Dans une France archipellisée et fracturée, la Gendarmerie se doit d’être présente au service de la population. D’où ses évolutions pour mieux répondre aux nouveaux défis sur le territoire, mais aussi dans le virtuel avec la lutte contre la cybercriminalité. La Gendarmerie est en mouvement pour protéger la nation.
Pour une Gendarmerie du XXIe siècle : « Répondre présent pour la population, par le gendarme »
For a Twenty-First Century Gendarmerie: the Gendarme Serves the Population
In the divided and fractured France of today, the Gendarmerie has a duty to be available to serve the population. Developments are therefore underway to allow better response to new challenges on the ground and also in the virtual domain—the fight against cyber crime. The Gendarmerie is working to protect the nation.
C’est là un constat sur lequel tout le monde ou presque s’accorde : nous sommes entrés, depuis maintenant quelques années, dans le temps des crises. Lequel est aussi, par définition, celui des incertitudes et des insécurités. La philosophe Myriam Revault d’Allonnes l’avait diagnostiqué dès 2012 : il semblerait que nous traversions désormais une « crise sans fin », où l’inédit résiderait d’ailleurs moins dans la succession effrénée des tensions et convulsions que dans leur enchevêtrement ou superposition, comme on voudra dire (1). De nature variée, chacune d’entre elles agit tel un révélateur et un amplificateur des autres : pandémie de Covid-19, bouleversements écologiques, menace terroriste, tensions sociales et crises d’ordre public, nouvelles radicalités violentes, etc. La « surface d’attaque » ne cesse de s’étendre, aussi bien dans l’espace physique que dans le cyberespace. Et parce que « le terrain commande », comme l’on dit en Gendarmerie, bien souvent la crise devient, par extension et nécessité, le régime quotidien du gouvernement des hommes et de l’administration des choses. Elle entraîne ainsi un autre rapport au temps de la décision et de l’action. Telle paraît être la signature de notre époque, qui est en cela fort éloignée de cette « fin de l’Histoire » pacifiée dont on espérait l’avènement à l’aube des années 2000.
Une « France qui dégoupille » ?
Vingt ans après, le paysage est tout autre. Et c’est dans ce contexte déjà fort complexe que la pandémie inédite de coronavirus est venue exacerber les fragilités sociales, économiques et psychologiques.
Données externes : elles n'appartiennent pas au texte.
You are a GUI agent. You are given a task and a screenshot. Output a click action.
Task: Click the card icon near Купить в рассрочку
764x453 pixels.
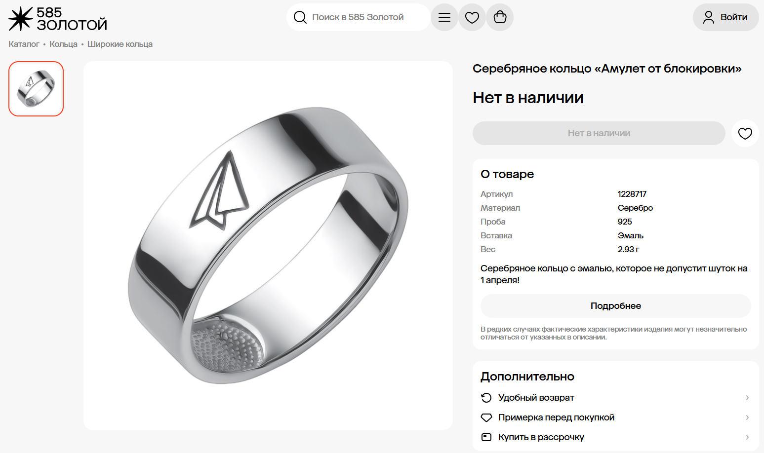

Notamment dans les territoires ruraux et périurbains, qui correspondent aux zones de compétence de la Gendarmerie et où se jouent aussi – on l’oublie parfois – des évolutions importantes susceptibles d’affecter la cohésion nationale. Malgré la sortie des confinements et couvre-feux, cette France en difficulté, dite abusivement « périphérique » – celle des ronds-points et des Gilets jaunes, des campagnes et des zones pavillonnaires – semble en effet poursuivre son basculement dans un univers d’inquiétude et de morosité, craignant encore davantage pour sa sécurité à court et à plus long termes. De surcroît, la crise sanitaire a provoqué un nouvel exode urbain vers les périphéries des agglomérations, et les villes petites et moyennes. Dès avant 2020, l’Insee soulignait déjà que la croissance démographique était deux fois plus forte dans les zones Gendarmerie (2 millions d’habitants en plus entre 2010 et 2020) que partout ailleurs. Cette tendance s’accroît aujourd’hui en raison des nouvelles habitudes de vie et de travail consécutives à la pandémie. On estime que, d’ici à 2027, la zone Gendarmerie aura encore accueilli 1 million d’habitants supplémentaires. Ces évolutions n’iront pas sans provoquer des frictions nouvelles dans les territoires concernés.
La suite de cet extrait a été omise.